Many people probably associate agile with (as I mentioned above) working in small increments and checking in frequently, but it’s important to understand that aspect as a symptom of this underlying idea. Agile doesn’t preach small increments for their own sake - it’s an acknowledgement that what we thought was important two weeks ago might not be important any longer. If there’s a good chance that any decision we make now is actually the wrong decision, the most important question to ask is “What’s the fastest way we can check whether we’re right or wrong?”. Once we check, if the evidence suggests we were right (or it’s inconclusive), we keep going down the same path - presumably we had some prior evidence or intuition that drove us this direction originally. If it looks like we were wrong, we pivot.

This is all incompatible with huge backlogs of tickets and detailed roadmaps. We aren’t rational creatures.
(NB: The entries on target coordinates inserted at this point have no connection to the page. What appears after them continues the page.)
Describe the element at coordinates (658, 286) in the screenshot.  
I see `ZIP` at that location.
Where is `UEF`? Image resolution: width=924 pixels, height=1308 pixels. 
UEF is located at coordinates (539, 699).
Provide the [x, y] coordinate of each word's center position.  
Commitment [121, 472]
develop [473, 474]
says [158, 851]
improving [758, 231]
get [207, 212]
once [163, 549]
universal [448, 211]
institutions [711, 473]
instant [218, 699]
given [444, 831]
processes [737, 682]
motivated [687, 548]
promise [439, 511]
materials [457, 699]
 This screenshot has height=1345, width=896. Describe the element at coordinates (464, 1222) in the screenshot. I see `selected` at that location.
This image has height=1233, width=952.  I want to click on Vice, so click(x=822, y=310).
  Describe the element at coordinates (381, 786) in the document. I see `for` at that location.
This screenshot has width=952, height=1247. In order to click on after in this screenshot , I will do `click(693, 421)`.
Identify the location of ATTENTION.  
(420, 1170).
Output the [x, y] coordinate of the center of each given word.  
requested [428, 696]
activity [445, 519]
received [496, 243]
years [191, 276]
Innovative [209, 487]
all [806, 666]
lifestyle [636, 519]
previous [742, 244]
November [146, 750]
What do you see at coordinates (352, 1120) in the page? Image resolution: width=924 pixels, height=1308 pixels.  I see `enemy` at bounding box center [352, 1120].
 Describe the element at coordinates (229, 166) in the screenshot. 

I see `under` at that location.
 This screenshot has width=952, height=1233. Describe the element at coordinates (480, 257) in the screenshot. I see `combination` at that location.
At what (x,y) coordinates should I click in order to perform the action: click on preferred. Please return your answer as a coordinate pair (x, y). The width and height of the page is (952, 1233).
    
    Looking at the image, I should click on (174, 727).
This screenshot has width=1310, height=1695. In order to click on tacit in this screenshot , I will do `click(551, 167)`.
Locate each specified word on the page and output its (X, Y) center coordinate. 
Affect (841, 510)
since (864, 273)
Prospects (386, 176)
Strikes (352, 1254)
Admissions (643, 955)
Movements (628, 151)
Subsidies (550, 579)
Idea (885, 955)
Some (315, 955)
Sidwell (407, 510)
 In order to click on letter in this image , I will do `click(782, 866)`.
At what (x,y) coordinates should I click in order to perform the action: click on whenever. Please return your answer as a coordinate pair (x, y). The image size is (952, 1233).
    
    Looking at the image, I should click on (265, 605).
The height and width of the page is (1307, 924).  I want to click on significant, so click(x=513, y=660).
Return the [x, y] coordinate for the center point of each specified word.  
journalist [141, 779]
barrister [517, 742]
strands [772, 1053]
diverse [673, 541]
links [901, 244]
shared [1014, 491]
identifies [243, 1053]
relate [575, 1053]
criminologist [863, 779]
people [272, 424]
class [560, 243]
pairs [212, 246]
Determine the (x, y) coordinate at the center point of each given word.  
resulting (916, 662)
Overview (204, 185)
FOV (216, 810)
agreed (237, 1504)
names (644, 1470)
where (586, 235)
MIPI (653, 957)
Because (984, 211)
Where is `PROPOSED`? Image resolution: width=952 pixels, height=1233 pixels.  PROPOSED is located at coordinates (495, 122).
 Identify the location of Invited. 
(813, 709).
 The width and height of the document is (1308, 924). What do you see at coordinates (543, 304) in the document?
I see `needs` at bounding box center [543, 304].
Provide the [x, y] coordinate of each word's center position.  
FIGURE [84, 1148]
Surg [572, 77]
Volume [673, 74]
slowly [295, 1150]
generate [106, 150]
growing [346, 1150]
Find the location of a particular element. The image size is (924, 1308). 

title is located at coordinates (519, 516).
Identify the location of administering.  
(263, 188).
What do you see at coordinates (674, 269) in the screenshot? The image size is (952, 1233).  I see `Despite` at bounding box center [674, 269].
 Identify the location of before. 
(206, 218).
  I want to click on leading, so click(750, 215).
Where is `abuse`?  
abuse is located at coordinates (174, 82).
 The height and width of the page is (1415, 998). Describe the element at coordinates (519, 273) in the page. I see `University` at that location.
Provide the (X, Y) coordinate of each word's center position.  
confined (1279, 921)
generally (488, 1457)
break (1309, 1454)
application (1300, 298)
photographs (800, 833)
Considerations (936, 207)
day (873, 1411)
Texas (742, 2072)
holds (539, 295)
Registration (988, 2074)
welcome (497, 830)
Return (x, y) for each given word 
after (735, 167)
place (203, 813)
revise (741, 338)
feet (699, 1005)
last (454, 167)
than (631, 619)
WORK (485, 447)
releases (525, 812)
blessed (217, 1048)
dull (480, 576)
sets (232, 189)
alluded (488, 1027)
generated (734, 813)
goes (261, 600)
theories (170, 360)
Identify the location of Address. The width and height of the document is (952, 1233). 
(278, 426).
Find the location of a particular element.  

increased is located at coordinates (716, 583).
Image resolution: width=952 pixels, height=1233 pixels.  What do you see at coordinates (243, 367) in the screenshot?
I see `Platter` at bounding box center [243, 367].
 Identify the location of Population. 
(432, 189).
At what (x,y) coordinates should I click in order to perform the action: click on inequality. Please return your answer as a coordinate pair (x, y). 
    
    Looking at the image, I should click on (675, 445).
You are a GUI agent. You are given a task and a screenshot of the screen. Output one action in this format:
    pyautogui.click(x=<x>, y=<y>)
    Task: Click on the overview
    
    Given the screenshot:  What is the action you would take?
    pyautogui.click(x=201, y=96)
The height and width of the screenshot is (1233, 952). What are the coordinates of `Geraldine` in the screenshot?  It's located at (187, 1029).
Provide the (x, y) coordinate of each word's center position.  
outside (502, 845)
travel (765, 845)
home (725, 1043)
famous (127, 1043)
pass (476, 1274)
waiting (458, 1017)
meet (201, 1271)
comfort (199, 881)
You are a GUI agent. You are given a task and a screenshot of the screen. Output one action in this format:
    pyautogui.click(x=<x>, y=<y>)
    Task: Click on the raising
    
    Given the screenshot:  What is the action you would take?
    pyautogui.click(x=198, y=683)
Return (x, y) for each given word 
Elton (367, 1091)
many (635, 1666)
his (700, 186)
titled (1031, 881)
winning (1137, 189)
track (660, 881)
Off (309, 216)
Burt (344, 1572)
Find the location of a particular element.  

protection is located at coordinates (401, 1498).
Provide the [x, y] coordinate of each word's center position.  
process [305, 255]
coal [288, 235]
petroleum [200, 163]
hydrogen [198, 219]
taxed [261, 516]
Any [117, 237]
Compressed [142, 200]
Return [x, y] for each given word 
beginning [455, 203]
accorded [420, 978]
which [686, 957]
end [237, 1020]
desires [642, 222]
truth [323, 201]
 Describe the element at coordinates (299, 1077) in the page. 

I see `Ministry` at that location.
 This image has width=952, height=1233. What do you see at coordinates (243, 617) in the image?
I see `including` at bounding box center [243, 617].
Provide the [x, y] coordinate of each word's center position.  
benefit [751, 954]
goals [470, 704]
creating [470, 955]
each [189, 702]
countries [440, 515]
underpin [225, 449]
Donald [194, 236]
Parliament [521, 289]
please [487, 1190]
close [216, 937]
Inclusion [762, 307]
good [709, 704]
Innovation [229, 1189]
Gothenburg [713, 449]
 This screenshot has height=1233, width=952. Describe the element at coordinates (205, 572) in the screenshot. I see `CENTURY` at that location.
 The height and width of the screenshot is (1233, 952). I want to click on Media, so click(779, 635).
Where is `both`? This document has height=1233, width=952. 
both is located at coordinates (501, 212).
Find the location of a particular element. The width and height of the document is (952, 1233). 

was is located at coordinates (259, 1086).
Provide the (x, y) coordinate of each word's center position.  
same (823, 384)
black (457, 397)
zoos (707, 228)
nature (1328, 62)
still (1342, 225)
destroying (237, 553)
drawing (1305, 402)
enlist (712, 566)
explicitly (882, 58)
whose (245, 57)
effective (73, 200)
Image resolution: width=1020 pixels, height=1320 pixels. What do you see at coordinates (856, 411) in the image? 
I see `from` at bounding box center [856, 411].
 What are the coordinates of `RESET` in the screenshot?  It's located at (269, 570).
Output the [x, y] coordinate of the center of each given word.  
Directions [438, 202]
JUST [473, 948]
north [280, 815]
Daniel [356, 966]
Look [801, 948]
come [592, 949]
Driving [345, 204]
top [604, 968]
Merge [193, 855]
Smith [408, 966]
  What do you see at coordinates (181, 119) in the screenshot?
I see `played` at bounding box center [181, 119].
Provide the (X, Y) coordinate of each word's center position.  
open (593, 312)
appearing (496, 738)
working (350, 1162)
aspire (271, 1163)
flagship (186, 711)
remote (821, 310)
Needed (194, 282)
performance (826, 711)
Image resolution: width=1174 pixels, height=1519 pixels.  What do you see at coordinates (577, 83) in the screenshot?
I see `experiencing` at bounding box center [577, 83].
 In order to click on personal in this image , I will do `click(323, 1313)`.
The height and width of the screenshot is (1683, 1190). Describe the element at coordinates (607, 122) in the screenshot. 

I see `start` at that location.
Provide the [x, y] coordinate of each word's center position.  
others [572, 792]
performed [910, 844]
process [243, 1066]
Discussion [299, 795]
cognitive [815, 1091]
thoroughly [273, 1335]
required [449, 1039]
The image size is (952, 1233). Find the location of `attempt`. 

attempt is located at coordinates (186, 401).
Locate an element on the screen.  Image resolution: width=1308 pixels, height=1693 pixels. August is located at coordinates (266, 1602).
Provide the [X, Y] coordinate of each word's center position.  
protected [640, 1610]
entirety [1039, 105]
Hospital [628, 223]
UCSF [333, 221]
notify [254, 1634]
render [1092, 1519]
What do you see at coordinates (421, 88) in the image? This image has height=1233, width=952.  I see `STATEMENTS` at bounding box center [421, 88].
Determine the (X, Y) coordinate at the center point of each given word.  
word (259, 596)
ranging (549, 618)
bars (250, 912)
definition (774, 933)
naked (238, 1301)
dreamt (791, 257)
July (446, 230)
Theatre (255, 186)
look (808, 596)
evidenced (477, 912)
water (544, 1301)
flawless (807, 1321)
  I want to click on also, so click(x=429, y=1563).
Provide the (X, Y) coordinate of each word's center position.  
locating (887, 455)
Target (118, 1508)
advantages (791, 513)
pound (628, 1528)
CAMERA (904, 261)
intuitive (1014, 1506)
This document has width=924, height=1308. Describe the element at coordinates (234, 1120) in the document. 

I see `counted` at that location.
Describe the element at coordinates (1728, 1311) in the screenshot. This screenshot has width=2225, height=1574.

We’re subject to a wide variety of biases and fallacies, including things as simple as “I don’t want to deal with explaining to my manager why I’m changing the roadmap, so we aren’t going to pivot”. Sunk cost fallacy is a real thorn in our sides here as well - I put all that work into my estimates and my roadmap and now we’re just going to throw it out? I don’t think so. Beyond that, any time spent planning in detail for work we don’t actually do is completely wasted. If we accept that there’s even a remote chance that we’re going to look back in two weeks and realize that we made the wrong decision, what does that suggest about our chances of being right a month out? Six months? It’s certainly not going to get more likely over longer stretches of time. So if we don’t want to waste our time, the obvious conclusion here is to not spend it figuring out the details until we’re pretty sure that we’re really going to do the work.

In my experience, working without hard roadmaps is more common in smaller organizations where the domain boundaries are more fluid and less common in larger organizations where you may be “dependent” on another team to deliver work to unblock you. I’ve often heard rationalizations in bigger companies for having detailed long term roadmaps that revolve around this - we need to give that other team time to fit in the work around their other priorities, which means we need to plan further out to know what our needs will be. I think this is basically nonsense. This is a paperwork issue that only exists because the other team also has a long term roadmap, which makes it so if we come to them with an ask in three months they have to edit their roadmap instead of being able to pivot to the work we need. This is easily solved by that team also just not having a hard roadmap that far out! All the roadmap does is conceal a deeper, bigger underlying conflict: the other team and my team are not aligned about what the most important thing to work on is. That’s a big problem, and we should probably spend our time figuring that out instead of writing tickets for work we almost certainly won’t do.

All of this makes it harder to change direction quickly, which is the core principle of agile - I wasn’t included in the discussion (I was in elementary school), but I’m pretty sure that’s actually why the original gang called it “agile” when they wrote the Agile Manifesto. All of this is an inevitable effect of having a roadmap with too much detail too far out in the future. They simply aren’t compatible.


*Primarily Scrum, in my experience

**With application to other fields as well

***Trying to avoid the No True Scotsman fallacy here so that I don't end up saying "agile can never fail, it can only be failed" - it’s easy to look at teams that try agile and fail and say “well, you just didn’t do it right”. Agile doesn’t guarantee success and it certainly requires smart and dedicated people to do it well. Conversely, you certainly can succeed with a waterfall project, and some projects are better suited to that style. So it’s not that there aren’t any true scotsmen here - but there are a lot of fake ones.